IC/IS technique geometrically expands the implant dimension compared to IC alone, which is beneficial for larger tumors. According to Dimopoulos’s study [32], tumor width > 5 cm has slightly less LC than width < 5 cm. In a later study by the same group [15], they found that improved LC in tumors > 5 cm seems to be associated with an increase in 3-yr CSS from 57%/40% in 1993-1997/1998-2000 to 70% in 2001-2008, whereas no change was detectable in tumors < 5 cm. Rijkmans et al. showed a 3-yr LC rate of 85.9%, 89.6%, and 62.4% for tumor size (at diagnosis ) of less than 4 cm, 4-6 cm, and greater than 6 cm, respectively [39]. Therefore, a bulkier tumor could receive a better dose coverage using IC/IS technique compared to IC alone, which leads to higher LC and CSS. Tumor stage is a prognostic factor of LC and CSS and is as important as dose coverage. Our modeling results showed that dose is a good predictor of 3-yr LC and 3-yr-CSS for locally advanced CC including stage II and higher stage. However, the larger variation of stage with outcome, as shown in Table 3, implies that the model may work better for stage II but is not as reliable for higher stage. Modeling including both dose and stage as independent explanatory variables is warranted in the future when more outcome data are available.

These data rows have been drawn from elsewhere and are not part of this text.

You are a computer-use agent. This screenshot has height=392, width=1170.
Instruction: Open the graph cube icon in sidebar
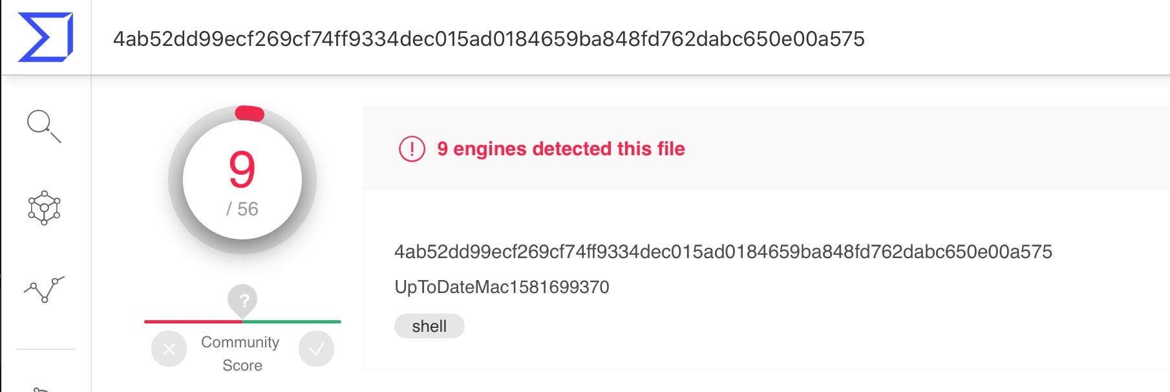tap(44, 208)
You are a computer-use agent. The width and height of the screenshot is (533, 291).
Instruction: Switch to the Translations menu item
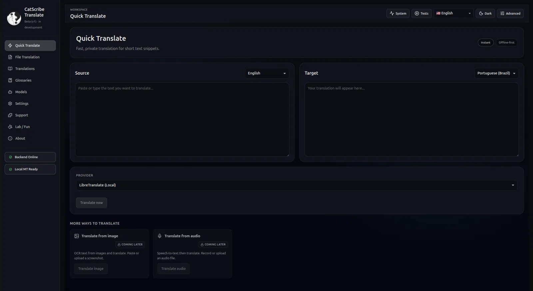(25, 69)
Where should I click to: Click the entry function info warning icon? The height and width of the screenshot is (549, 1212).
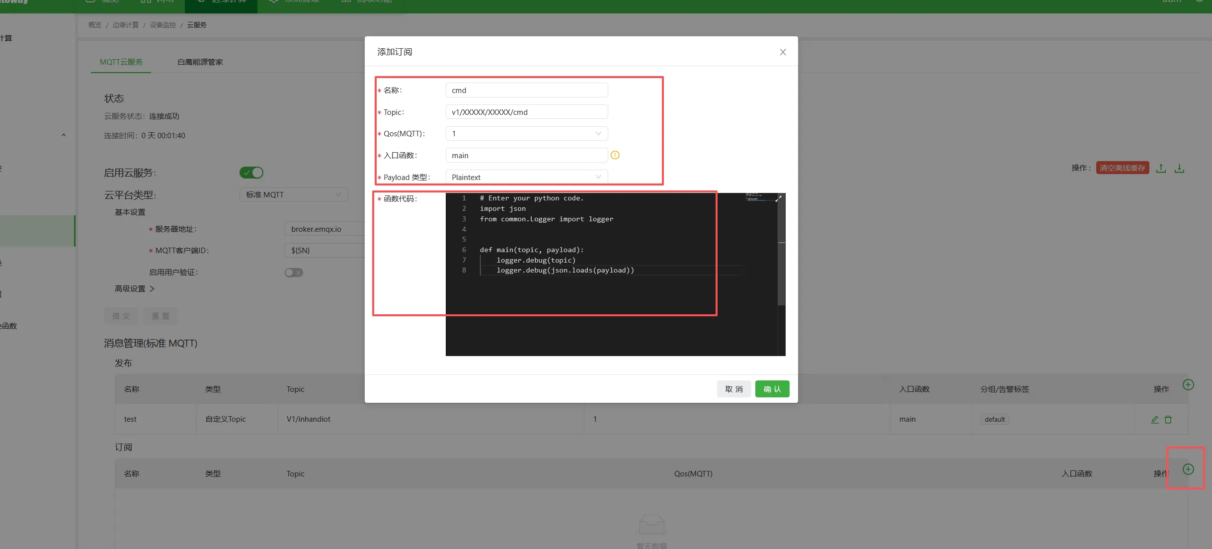(615, 155)
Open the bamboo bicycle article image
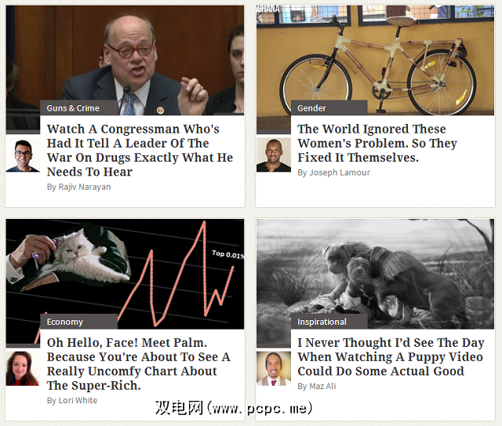Image resolution: width=502 pixels, height=426 pixels. (375, 60)
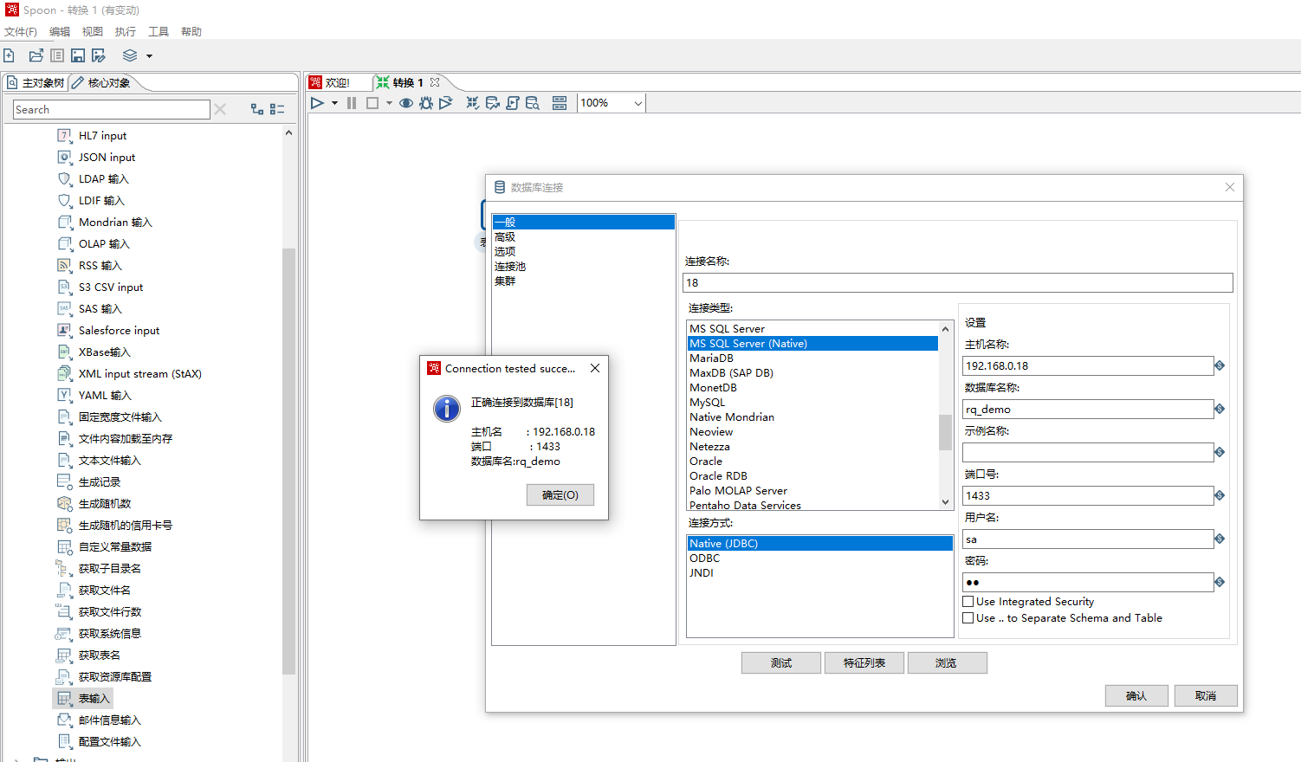Click 确定(O) on the connection success dialog
Image resolution: width=1301 pixels, height=762 pixels.
click(x=560, y=494)
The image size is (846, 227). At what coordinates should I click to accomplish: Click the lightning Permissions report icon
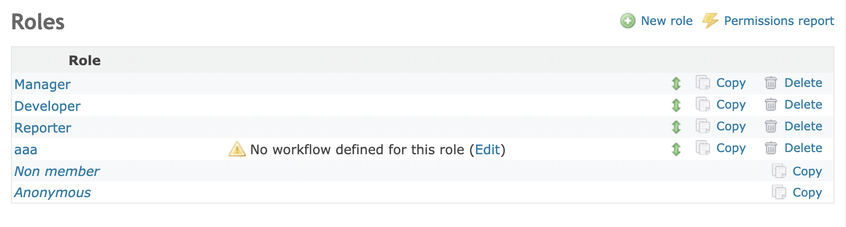[x=710, y=21]
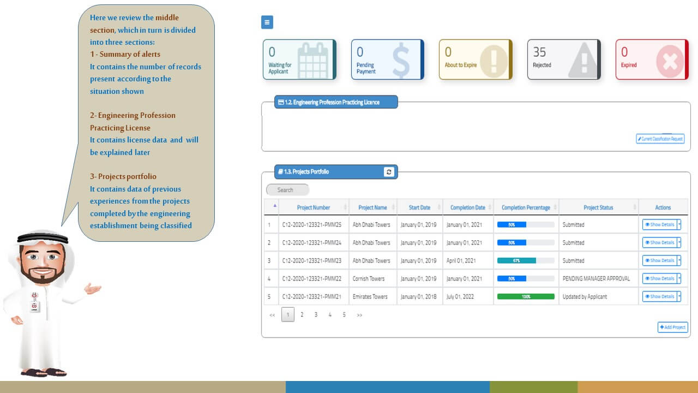Image resolution: width=698 pixels, height=393 pixels.
Task: Click the Add Project button
Action: (673, 328)
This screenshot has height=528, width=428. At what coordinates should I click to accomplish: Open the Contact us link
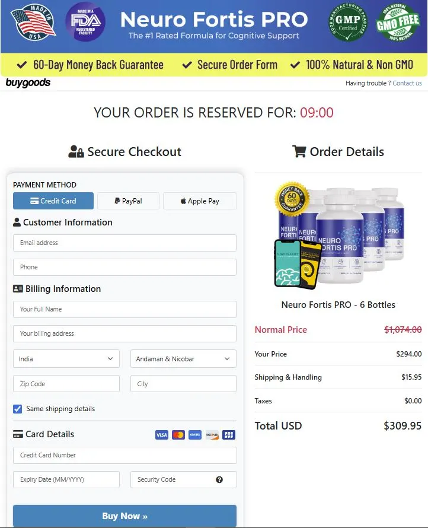pyautogui.click(x=407, y=83)
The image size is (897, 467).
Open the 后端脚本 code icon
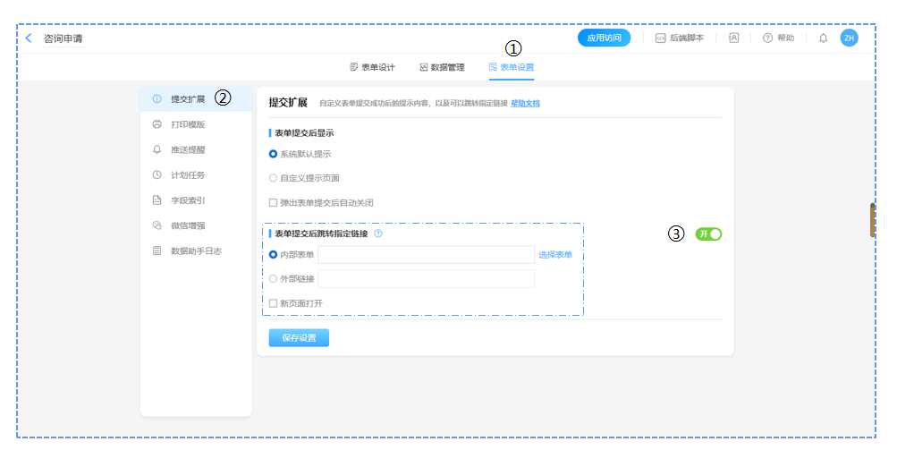coord(660,38)
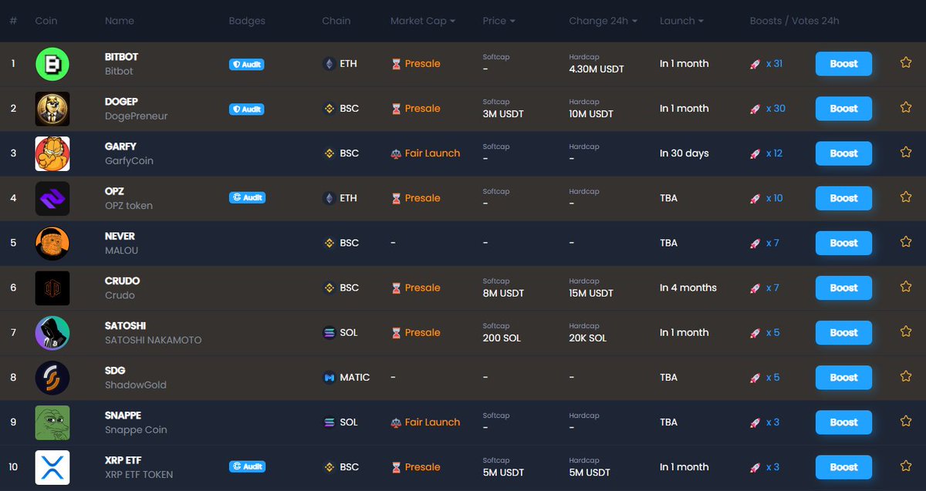Click the BITBOT coin logo
The image size is (926, 491).
point(52,64)
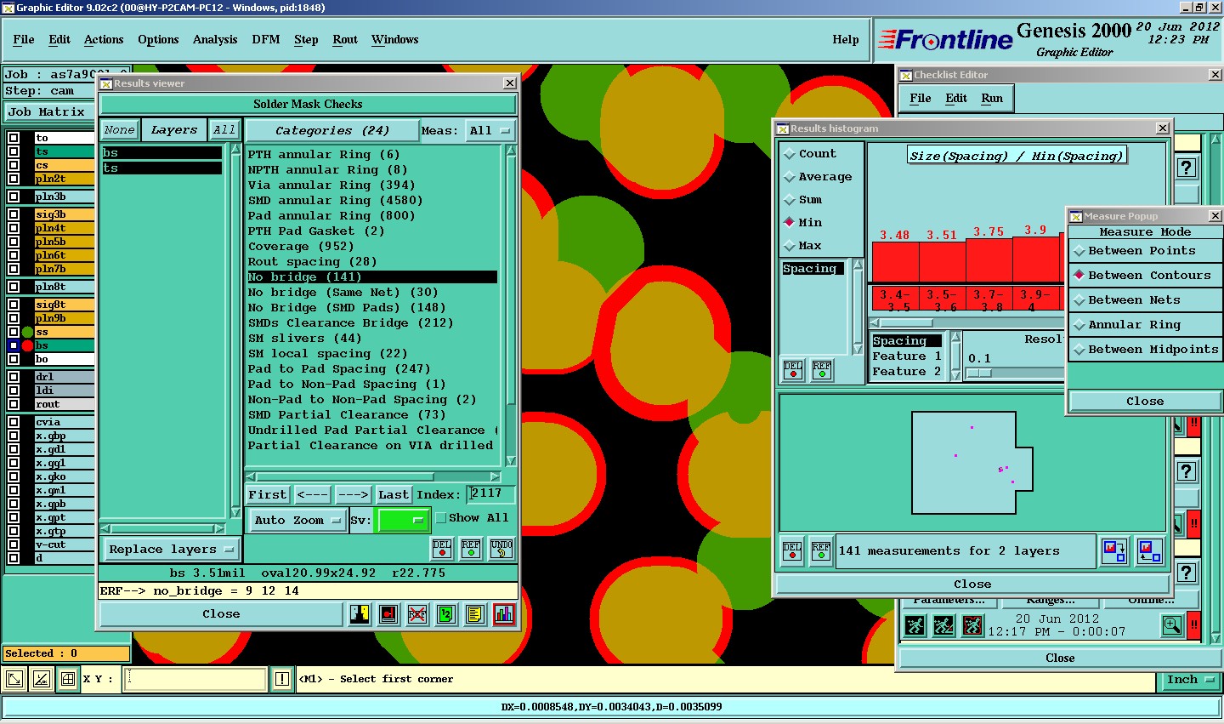Click the exclamation mark icon beside XY field
The height and width of the screenshot is (724, 1224).
tap(281, 679)
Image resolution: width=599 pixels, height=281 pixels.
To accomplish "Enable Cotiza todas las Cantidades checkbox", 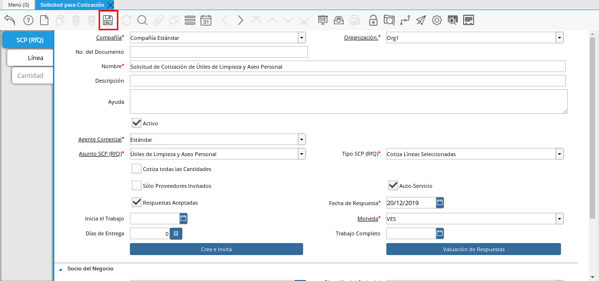I will click(x=137, y=169).
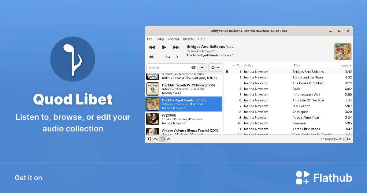Image resolution: width=367 pixels, height=193 pixels.
Task: Clear the search field text
Action: 194,67
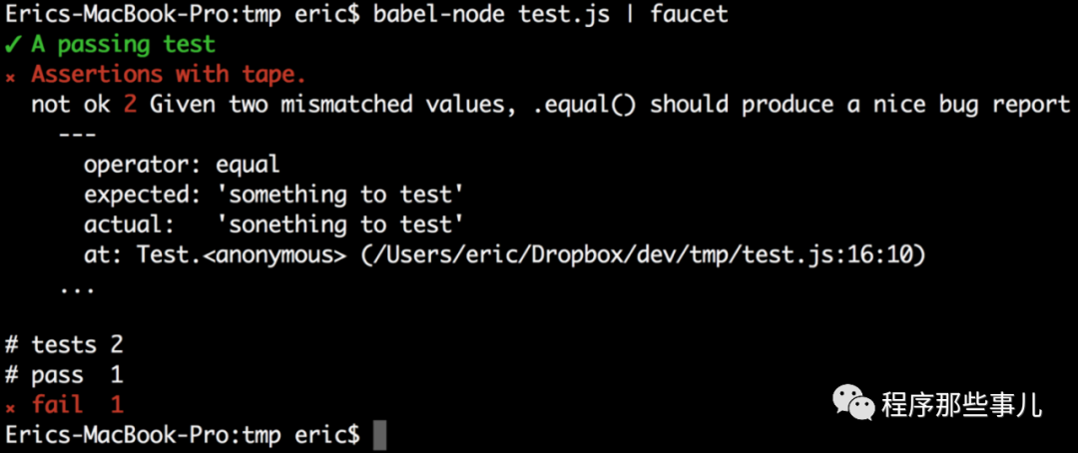The width and height of the screenshot is (1078, 453).
Task: Click the red number 2 after not ok
Action: point(129,105)
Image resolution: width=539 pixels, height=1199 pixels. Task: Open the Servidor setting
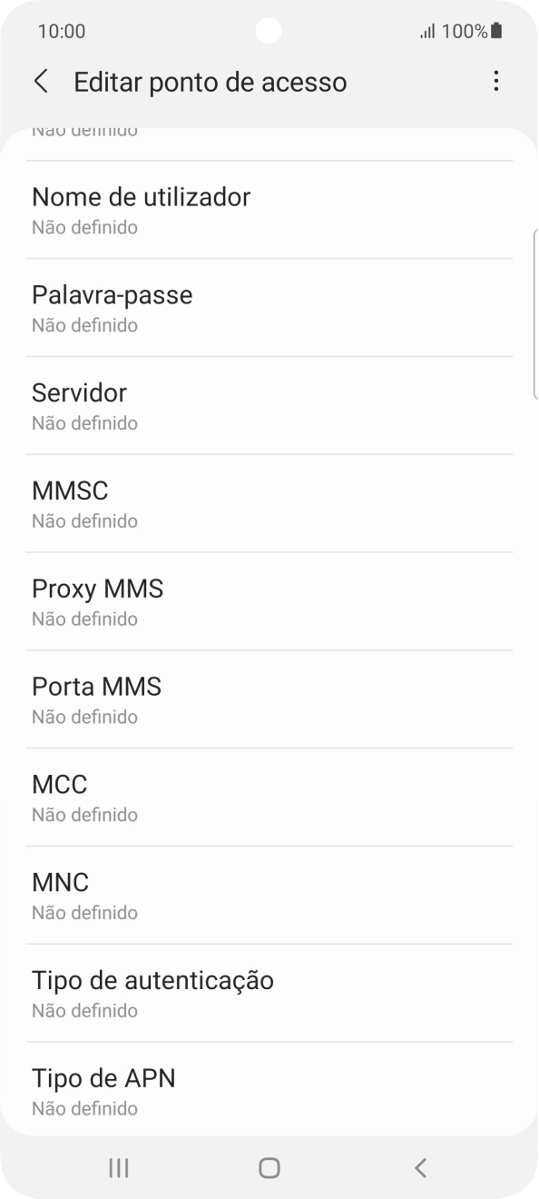(270, 405)
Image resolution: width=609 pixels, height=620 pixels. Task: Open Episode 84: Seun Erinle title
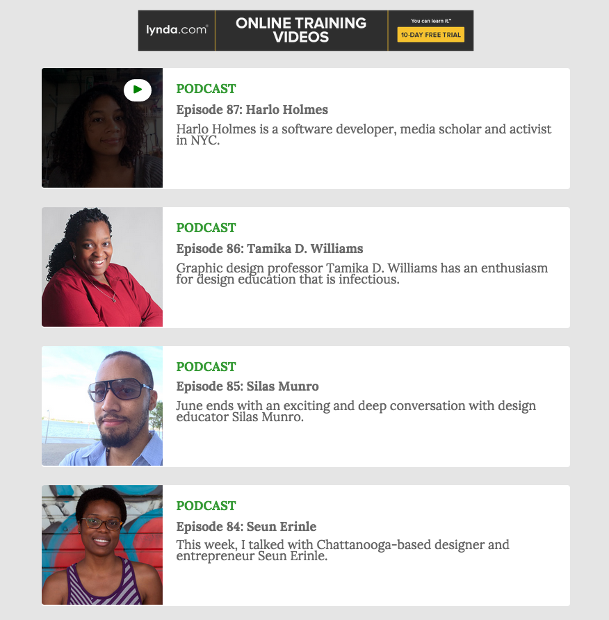[246, 527]
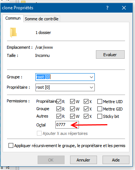Click the Octal input field

(x=67, y=125)
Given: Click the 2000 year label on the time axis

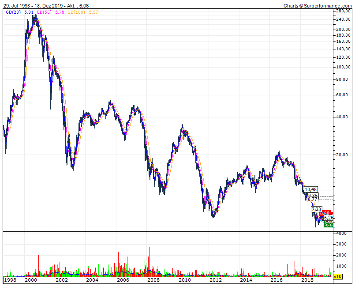Looking at the screenshot, I should click(x=30, y=280).
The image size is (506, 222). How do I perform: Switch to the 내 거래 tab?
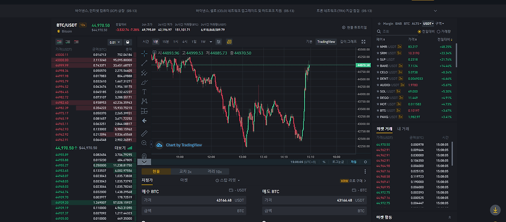pyautogui.click(x=403, y=129)
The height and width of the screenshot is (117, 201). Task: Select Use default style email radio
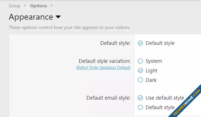pyautogui.click(x=140, y=98)
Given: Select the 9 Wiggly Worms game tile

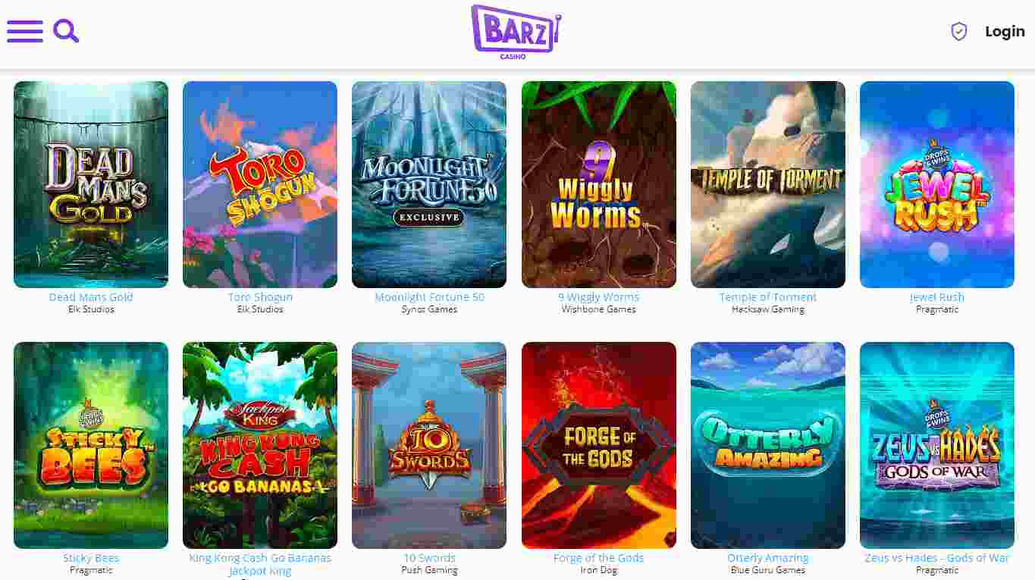Looking at the screenshot, I should coord(599,184).
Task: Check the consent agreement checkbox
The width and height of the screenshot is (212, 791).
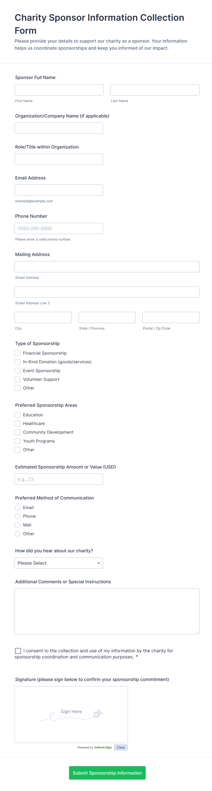Action: 18,651
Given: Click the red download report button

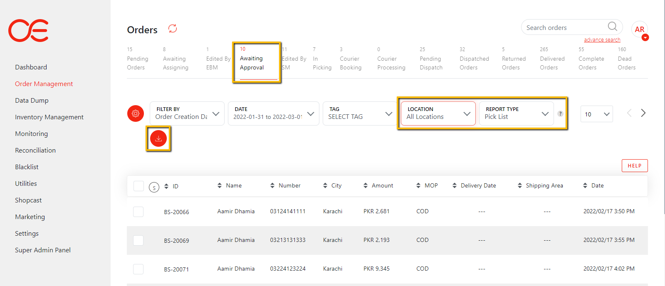Looking at the screenshot, I should pyautogui.click(x=158, y=138).
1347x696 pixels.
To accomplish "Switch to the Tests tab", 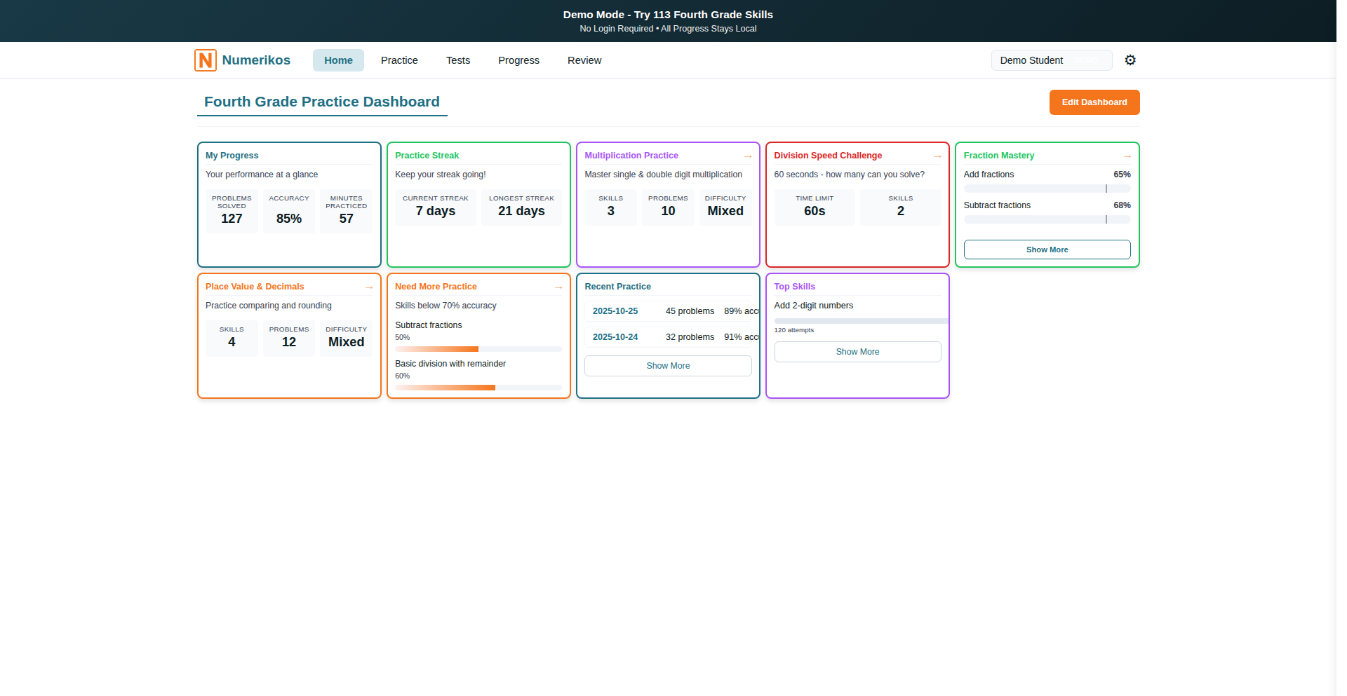I will pyautogui.click(x=457, y=60).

In addition to increasing the LC and CSS, the evolution of BT from x-ray based implants to IGABT, and of plan evaluation from anatomical points to DVH parameters, has greatly reduced the toxicity of the adjacent OARs. Lindegaard et al. [19] compared 99 patients treated with X-ray based implants to 140 different patients treated with IGABT: the 3-yr CSS increased from 68% to 87%; the Grade 3 and above combined urological and gastrointestinal AE were 10% vs. 4%; the Grade 2 and above combined AE were 53% vs. 35%. In Kang’s study [22], the LC was 97% in the 3D group and was 91% in the 2D group. For tumor diameter > 4 cm, the difference of the LC was 98% vs. 81%. Late rectal breeding (LRB) between the 2D and 3D groups was similar, however, severe LRB rate was significantly lower in the 3D group. Our study design was to keep similar dose to the OARs (at reasonably level according to GESTRO’s constraints) and optimize the dose coverage to HR-CTV. Our results showed minimal dosimetric difference to OAR between IC/IS and IC alone. An insignificant impact on the AE of bladder and rectum was expected because the OARs dose between IC/IS and IC were kept the same. Of note, AEs in our study were assessed using a model from a single institution, and therefore there is potential for higher variation. On the contrary, IC/IS can be utilized to reduce dose to the OARs, especially in the situation when they are closely surrounding the target. If using IC/IS aims at reducing dose to OARs to demonstrate a large difference in dose to OARs between IC/IS and IC alone, a different model with data compiled from multiple institutions is necessary. In conclusion, clinical outcomes of locally advanced cervical cancer patients from multiple institutions were used to model and predict the individual LC, CSS, and AE of OARs with combined EBRT and BT using IC/IS or IC alone. The IC/IS technique improved dose coverage to the HR-CTV without significantly increasing dose to 2 cm3 of the OARs surrounding it. This technique potentially can reduce dose to the surrounding OARs at the same time. With different regimens of EBRT combined with BT, IC/IS can be used to increase the probability of LC and CSS, or decrease the risk of AE.

Disclosure

Authors report no conflict of interest.